▸ **What you will do**
Look through the entries for the string "agent" and copy every line where it shows up.

------------

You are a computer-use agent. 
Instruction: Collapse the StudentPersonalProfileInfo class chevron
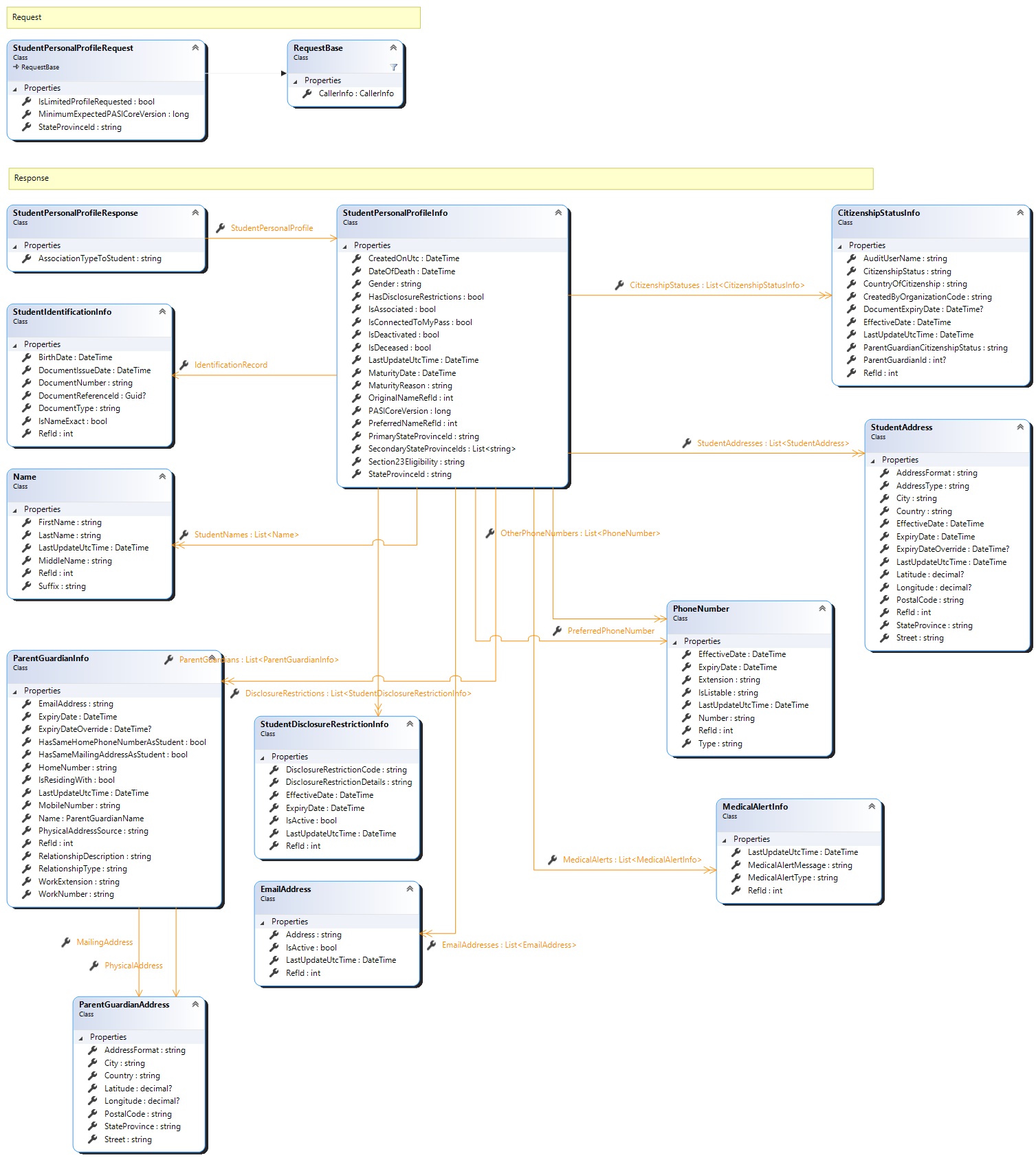tap(558, 213)
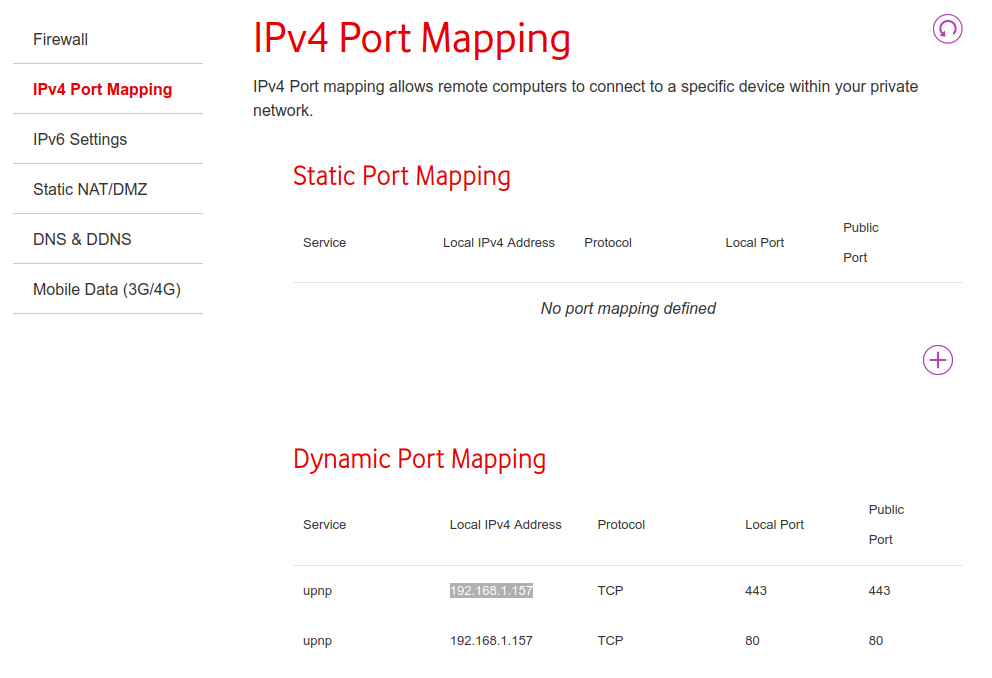
Task: Click the Dynamic Port Mapping heading
Action: pyautogui.click(x=419, y=459)
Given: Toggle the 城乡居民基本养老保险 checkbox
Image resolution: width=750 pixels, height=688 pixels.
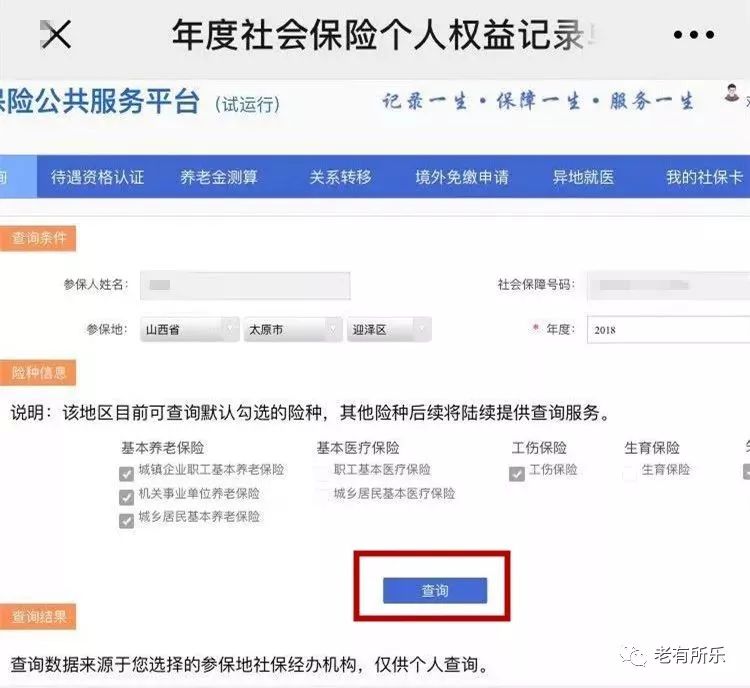Looking at the screenshot, I should pos(126,521).
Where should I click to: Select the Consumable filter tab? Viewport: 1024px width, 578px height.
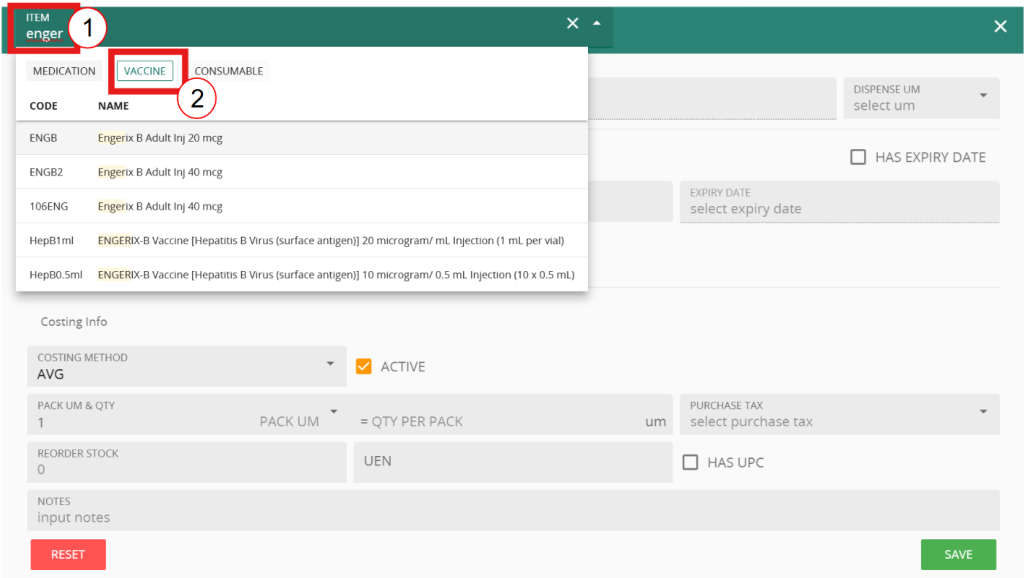[x=229, y=71]
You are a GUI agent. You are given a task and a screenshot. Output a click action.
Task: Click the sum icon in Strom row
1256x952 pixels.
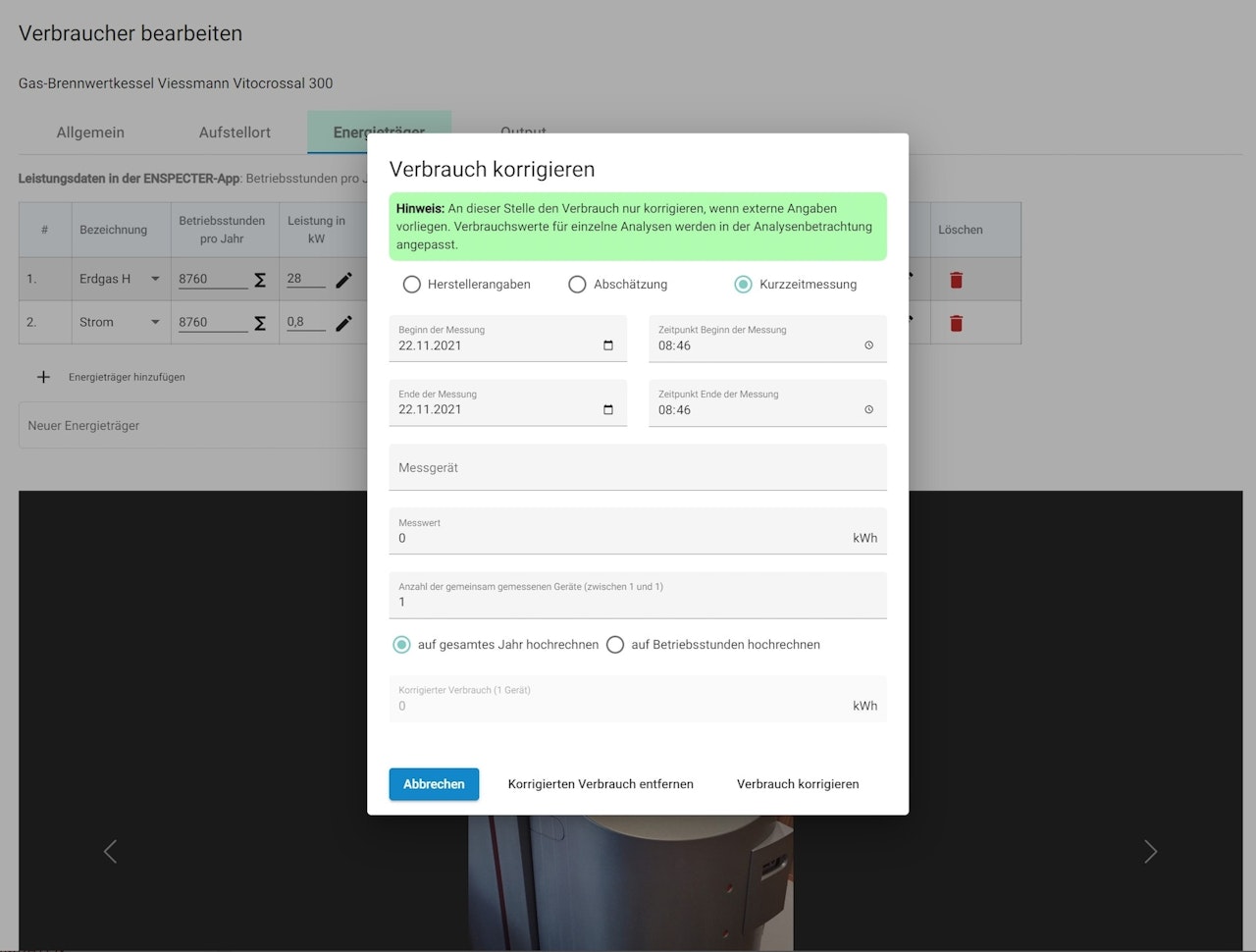coord(260,323)
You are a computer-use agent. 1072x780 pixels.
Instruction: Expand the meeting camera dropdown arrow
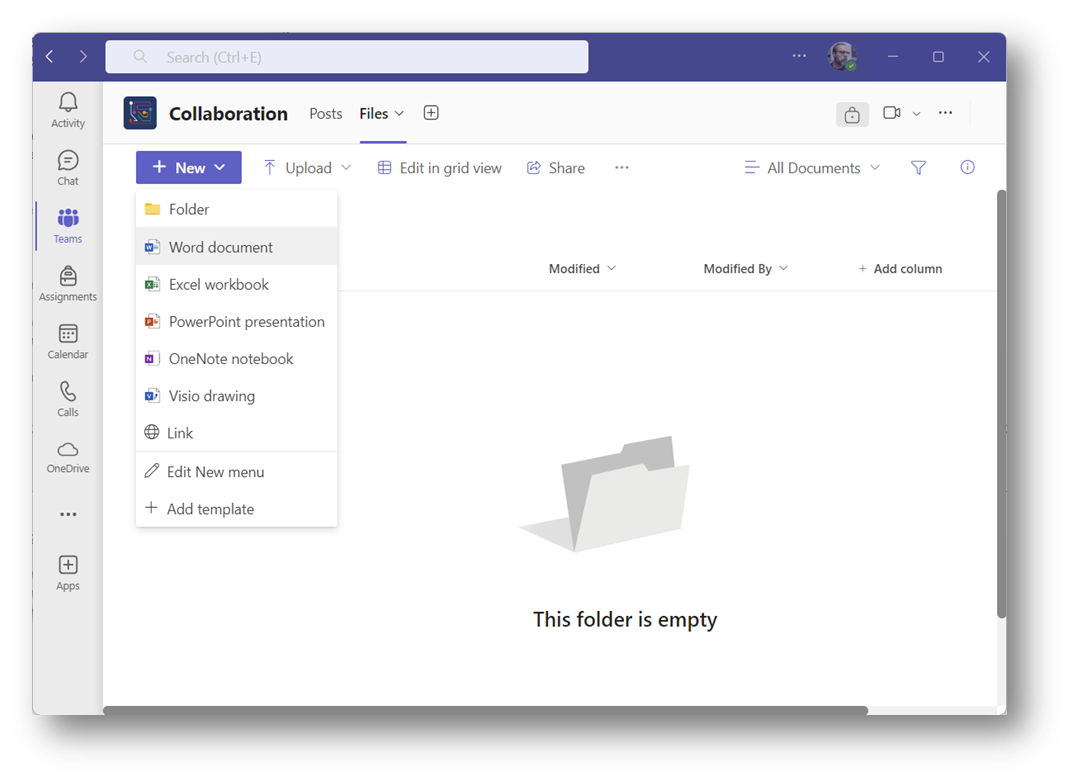coord(916,114)
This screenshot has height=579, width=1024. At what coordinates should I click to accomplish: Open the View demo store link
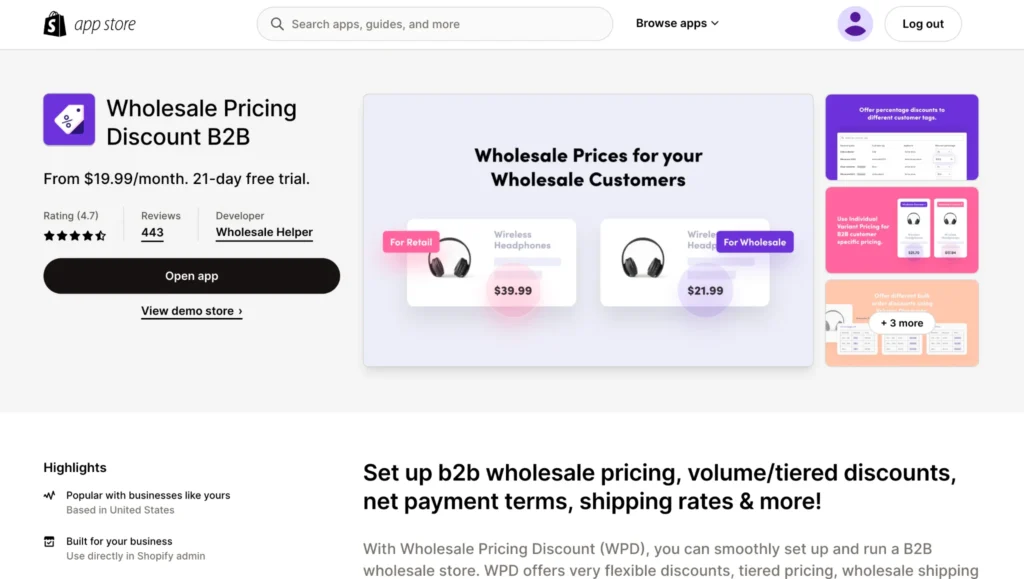191,311
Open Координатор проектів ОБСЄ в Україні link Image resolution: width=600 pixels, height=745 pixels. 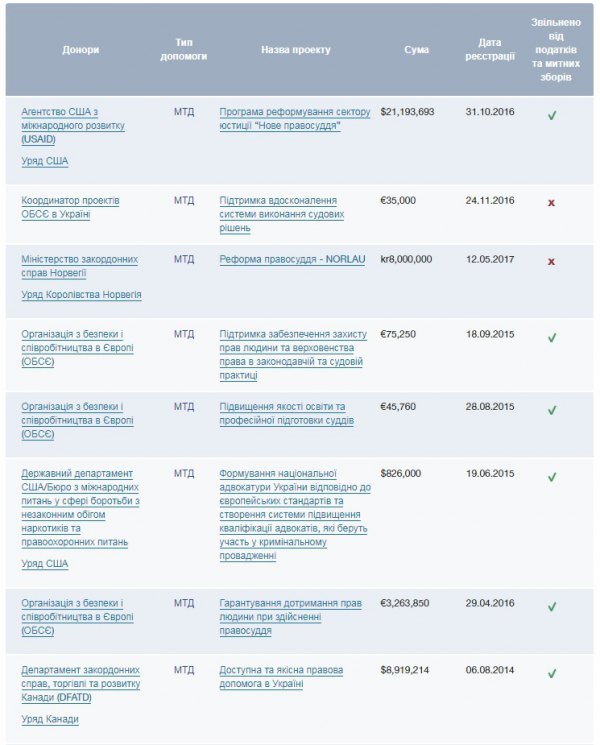pyautogui.click(x=70, y=207)
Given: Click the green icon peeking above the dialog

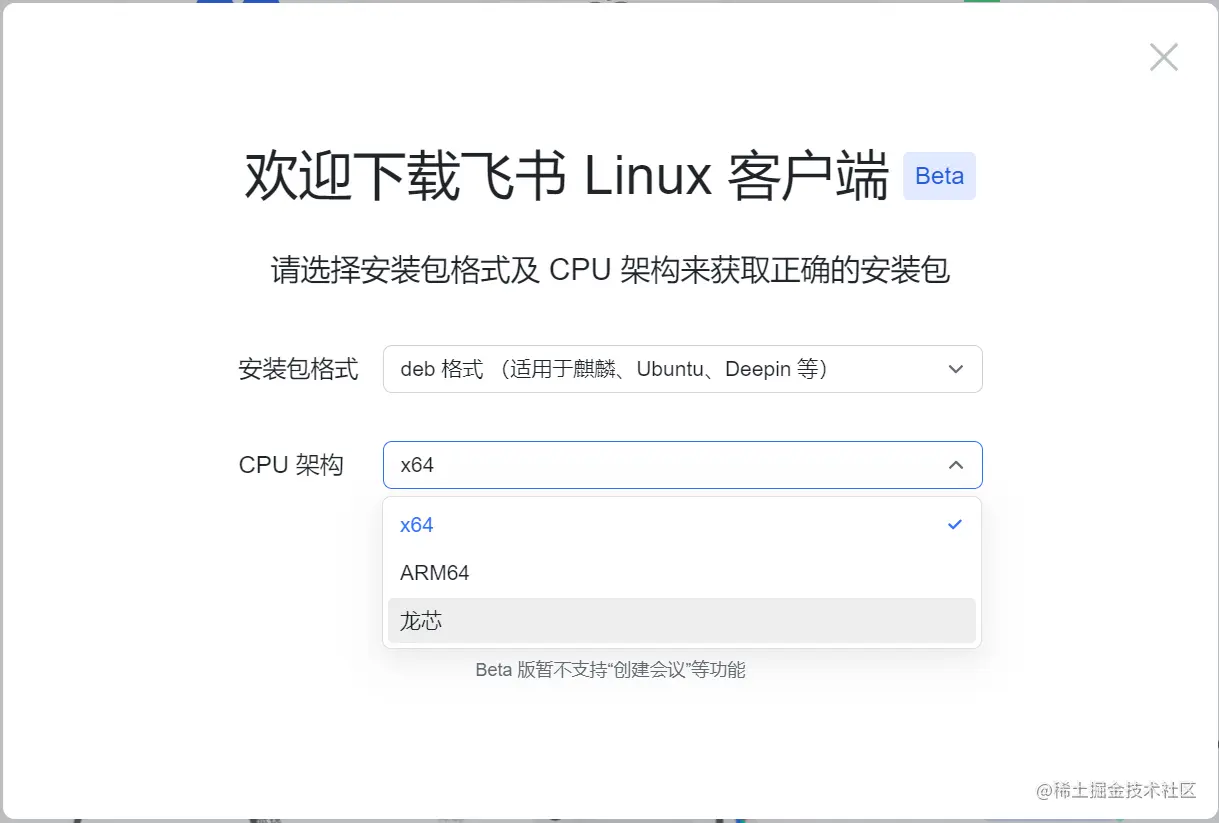Looking at the screenshot, I should coord(981,2).
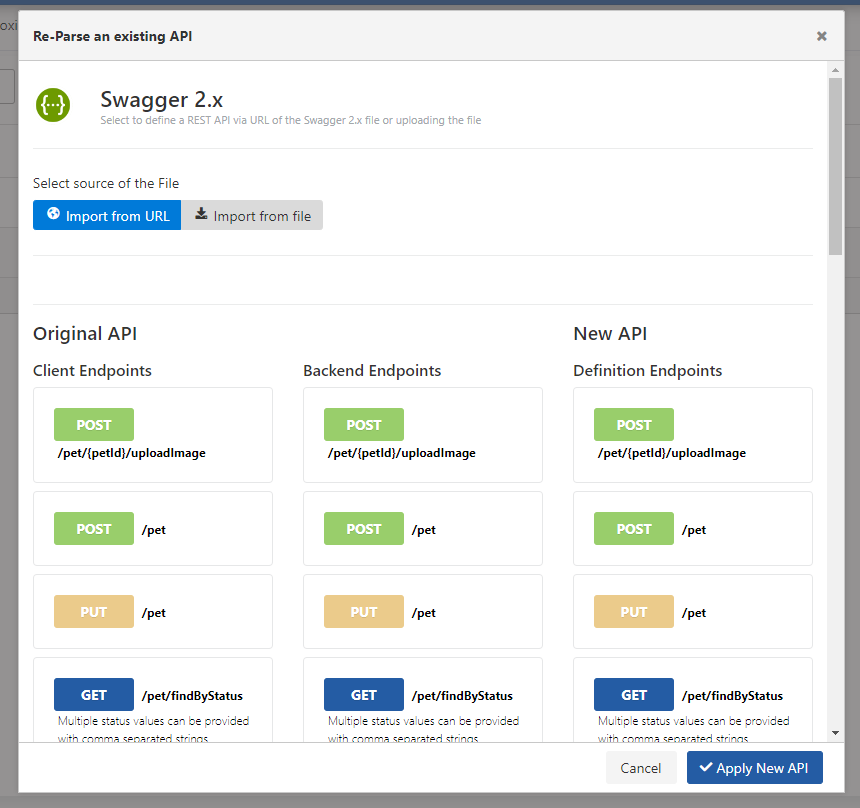
Task: Close the Re-Parse dialog with the X
Action: 821,36
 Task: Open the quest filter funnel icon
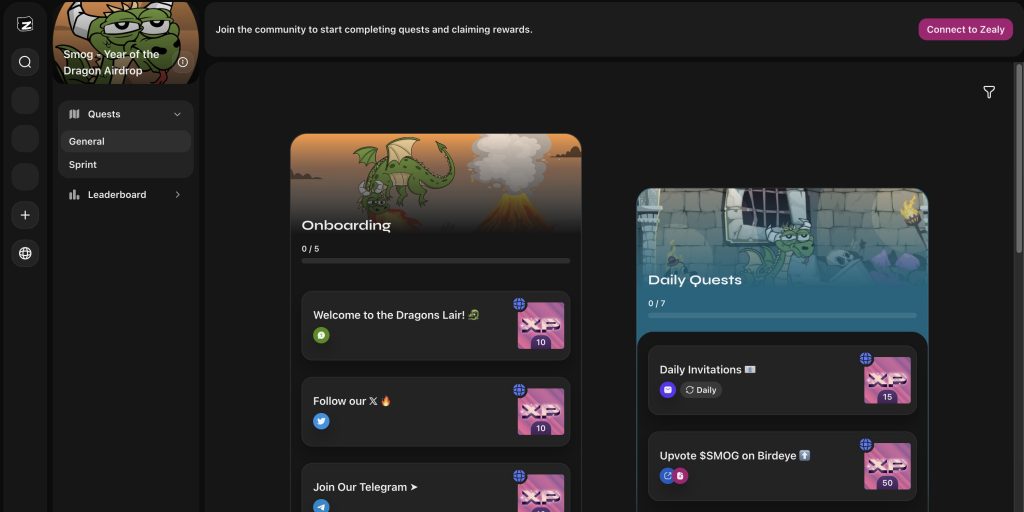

------------

▸ **Answer area**
You are a computer-use agent. 
You are a GUI agent. You are given a task and a screenshot. Output a click action.
You are a computer-use agent. 1072x780 pixels.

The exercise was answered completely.